A Schmidt decomposition approach to quantum thermodynamics

TL;DR

This paper introduces a novel, exact formalism based on Schmidt decomposition for analyzing the thermodynamics of arbitrary bipartite quantum systems, including strong coupling regimes, providing a unified and symmetrical framework.

Contribution

It proposes a new approach using Schmidt decomposition to characterize quantum thermodynamics in general autonomous systems, surpassing previous approximative and semi-classical methods.

Findings

Provides a simple, exact framework for quantum energetics.

Enables identification of local effective operators for internal energies.

Ensures energy additivity in the proposed formalism.

Abstract

The development of a self-consistent thermodynamic theory of quantum systems is of fundamental importance for modern physics.
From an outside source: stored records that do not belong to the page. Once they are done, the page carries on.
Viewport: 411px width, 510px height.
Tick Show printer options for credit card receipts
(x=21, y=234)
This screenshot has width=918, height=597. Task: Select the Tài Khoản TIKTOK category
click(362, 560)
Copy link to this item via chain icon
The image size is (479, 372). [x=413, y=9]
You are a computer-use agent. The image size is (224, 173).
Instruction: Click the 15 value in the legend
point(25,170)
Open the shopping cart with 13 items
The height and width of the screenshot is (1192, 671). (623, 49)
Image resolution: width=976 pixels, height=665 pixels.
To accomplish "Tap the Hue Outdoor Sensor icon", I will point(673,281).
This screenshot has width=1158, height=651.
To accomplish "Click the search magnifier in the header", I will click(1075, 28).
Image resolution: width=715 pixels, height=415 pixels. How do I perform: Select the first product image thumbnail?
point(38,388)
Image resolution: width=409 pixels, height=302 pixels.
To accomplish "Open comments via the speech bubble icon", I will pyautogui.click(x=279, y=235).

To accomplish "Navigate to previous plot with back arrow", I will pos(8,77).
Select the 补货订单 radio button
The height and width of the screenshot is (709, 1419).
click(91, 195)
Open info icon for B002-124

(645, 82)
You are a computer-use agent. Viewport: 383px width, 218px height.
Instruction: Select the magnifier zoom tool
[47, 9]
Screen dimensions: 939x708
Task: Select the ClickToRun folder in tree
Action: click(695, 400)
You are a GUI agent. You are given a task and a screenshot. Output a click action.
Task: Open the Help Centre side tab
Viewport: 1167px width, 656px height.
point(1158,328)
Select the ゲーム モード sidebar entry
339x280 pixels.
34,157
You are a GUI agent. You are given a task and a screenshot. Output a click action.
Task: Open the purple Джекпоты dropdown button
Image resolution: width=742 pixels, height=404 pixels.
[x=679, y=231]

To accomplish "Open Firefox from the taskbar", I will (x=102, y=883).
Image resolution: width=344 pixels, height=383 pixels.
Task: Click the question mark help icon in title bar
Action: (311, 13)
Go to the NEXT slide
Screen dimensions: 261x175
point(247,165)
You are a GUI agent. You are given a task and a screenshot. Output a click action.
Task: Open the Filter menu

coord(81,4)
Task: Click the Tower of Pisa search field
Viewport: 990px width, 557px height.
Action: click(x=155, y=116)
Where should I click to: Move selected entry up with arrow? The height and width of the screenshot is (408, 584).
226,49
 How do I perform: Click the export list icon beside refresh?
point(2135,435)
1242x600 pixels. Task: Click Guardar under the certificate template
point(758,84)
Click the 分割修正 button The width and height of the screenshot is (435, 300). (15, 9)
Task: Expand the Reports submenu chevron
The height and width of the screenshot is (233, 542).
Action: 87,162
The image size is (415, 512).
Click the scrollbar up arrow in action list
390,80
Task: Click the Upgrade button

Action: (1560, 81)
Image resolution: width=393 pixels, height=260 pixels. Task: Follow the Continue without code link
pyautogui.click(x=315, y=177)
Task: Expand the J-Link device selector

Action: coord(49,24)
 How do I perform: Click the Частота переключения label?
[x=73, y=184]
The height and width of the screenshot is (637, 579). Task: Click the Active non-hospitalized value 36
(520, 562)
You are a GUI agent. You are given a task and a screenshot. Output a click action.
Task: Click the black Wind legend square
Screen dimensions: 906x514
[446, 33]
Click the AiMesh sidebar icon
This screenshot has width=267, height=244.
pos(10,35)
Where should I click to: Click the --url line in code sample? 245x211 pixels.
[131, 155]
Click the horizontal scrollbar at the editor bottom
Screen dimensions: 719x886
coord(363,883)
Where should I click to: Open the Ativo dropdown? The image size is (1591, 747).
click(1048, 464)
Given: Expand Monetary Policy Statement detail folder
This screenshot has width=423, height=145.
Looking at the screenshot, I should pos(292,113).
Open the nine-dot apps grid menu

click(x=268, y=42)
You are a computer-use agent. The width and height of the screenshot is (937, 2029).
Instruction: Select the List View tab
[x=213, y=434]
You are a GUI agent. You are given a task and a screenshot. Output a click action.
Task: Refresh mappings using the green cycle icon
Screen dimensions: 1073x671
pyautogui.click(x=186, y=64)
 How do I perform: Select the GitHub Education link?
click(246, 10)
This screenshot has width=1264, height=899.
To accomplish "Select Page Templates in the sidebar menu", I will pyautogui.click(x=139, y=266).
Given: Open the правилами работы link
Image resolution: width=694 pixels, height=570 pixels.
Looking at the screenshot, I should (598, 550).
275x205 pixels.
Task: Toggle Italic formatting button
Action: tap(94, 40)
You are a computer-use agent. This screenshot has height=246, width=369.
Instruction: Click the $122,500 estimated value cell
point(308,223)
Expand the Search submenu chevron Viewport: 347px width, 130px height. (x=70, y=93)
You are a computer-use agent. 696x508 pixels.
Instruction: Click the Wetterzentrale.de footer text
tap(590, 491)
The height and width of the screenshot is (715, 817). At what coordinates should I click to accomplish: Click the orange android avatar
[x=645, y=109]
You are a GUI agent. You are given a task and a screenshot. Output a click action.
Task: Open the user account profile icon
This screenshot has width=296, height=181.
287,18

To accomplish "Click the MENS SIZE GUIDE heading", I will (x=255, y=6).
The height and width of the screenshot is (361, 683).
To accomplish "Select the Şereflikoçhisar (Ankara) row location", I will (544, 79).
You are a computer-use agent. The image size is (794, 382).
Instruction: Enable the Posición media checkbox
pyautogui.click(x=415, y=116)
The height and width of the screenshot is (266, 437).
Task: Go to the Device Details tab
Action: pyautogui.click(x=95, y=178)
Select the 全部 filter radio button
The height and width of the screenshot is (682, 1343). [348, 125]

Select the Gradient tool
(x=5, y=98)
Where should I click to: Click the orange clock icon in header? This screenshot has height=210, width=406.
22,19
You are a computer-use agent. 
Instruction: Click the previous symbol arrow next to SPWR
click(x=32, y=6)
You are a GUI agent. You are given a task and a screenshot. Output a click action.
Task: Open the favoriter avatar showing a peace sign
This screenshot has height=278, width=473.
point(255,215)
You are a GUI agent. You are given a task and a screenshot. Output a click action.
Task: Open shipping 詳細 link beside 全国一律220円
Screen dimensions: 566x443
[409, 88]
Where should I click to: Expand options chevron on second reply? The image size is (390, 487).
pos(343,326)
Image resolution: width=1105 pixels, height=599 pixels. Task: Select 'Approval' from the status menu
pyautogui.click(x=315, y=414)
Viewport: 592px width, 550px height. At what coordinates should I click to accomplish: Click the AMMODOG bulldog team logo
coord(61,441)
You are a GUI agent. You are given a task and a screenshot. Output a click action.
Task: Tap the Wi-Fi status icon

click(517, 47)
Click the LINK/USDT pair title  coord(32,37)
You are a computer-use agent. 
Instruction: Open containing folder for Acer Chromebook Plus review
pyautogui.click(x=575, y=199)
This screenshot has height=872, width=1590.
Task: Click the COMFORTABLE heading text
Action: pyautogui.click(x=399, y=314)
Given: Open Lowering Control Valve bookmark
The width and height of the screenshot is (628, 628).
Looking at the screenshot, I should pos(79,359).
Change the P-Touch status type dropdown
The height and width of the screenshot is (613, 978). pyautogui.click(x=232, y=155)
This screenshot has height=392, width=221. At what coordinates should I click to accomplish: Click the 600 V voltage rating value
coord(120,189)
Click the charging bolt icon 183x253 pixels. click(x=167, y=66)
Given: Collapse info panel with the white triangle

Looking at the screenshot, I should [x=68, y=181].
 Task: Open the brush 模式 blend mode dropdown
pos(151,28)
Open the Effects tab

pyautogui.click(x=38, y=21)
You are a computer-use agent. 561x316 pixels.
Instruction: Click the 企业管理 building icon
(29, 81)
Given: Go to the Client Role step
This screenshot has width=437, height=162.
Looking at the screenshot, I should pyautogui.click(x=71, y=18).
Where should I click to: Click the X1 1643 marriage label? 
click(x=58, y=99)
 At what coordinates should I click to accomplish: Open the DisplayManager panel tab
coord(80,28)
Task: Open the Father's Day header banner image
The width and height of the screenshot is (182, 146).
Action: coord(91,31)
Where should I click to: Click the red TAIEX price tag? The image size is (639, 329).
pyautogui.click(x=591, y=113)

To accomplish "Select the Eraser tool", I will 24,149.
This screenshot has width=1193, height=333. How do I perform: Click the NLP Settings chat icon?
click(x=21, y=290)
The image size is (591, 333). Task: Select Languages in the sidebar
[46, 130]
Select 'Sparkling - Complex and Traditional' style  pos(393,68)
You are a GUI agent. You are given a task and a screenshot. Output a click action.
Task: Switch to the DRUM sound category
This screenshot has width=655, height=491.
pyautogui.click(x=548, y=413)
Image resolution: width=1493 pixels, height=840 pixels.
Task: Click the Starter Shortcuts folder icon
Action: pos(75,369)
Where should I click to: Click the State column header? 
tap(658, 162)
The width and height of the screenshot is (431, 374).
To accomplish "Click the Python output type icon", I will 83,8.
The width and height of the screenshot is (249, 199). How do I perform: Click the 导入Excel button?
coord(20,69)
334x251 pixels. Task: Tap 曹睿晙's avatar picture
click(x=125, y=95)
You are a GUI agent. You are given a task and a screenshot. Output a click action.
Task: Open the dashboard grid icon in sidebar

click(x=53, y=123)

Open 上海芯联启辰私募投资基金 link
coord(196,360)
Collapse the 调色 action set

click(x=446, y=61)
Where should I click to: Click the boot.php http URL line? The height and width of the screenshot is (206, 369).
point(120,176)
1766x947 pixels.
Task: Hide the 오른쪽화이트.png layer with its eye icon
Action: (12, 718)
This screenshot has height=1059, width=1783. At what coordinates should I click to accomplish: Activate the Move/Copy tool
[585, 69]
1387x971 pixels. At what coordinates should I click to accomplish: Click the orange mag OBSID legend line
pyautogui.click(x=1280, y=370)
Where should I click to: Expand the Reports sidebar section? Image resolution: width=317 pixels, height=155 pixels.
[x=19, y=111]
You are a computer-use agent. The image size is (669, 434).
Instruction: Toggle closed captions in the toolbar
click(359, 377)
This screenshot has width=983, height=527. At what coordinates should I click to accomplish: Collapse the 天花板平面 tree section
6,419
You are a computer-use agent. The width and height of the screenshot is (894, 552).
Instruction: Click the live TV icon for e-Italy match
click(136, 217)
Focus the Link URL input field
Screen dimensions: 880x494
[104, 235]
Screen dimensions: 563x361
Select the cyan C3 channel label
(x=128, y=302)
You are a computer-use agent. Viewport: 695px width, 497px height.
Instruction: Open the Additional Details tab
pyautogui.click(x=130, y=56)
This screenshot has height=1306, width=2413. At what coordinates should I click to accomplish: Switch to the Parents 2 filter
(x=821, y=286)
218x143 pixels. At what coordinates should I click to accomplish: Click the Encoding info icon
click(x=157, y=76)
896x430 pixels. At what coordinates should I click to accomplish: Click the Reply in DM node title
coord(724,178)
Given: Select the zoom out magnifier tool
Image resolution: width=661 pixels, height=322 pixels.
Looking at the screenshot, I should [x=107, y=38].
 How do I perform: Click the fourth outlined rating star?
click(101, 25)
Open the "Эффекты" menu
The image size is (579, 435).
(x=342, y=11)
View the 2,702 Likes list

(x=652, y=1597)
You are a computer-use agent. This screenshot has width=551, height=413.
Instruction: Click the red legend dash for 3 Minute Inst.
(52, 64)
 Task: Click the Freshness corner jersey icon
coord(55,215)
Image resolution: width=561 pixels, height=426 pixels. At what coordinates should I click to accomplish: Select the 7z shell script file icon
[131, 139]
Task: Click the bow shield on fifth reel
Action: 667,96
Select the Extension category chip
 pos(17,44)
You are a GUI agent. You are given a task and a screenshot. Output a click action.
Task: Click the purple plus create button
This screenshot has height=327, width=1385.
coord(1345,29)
Still, despite its essential role in quantum science and technology, there is no unifying formalism for characterizing the thermodynamics within general autonomous quantum systems, and many fundamental open questions remain unanswered. Along these lines, most current efforts and approaches restrict the analysis to particular scenarios of approximative descriptions and semi-classical regimes. Here we propose a novel approach to describe the thermodynamics of arbitrary bipartite autonomous quantum systems based on the well-known Schmidt decomposition. This formalism provides a simple, exact and symmetrical framework for expressing the energetics between interacting systems, including scenarios beyond the standard description regimes, such as strong coupling. We show that this procedure allows a straightforward identification of local effective operators suitable for characterizing the physical local internal energies. We also demonstrate that these quantities naturally satisfy the usual thermodynamic notion of energy additivity.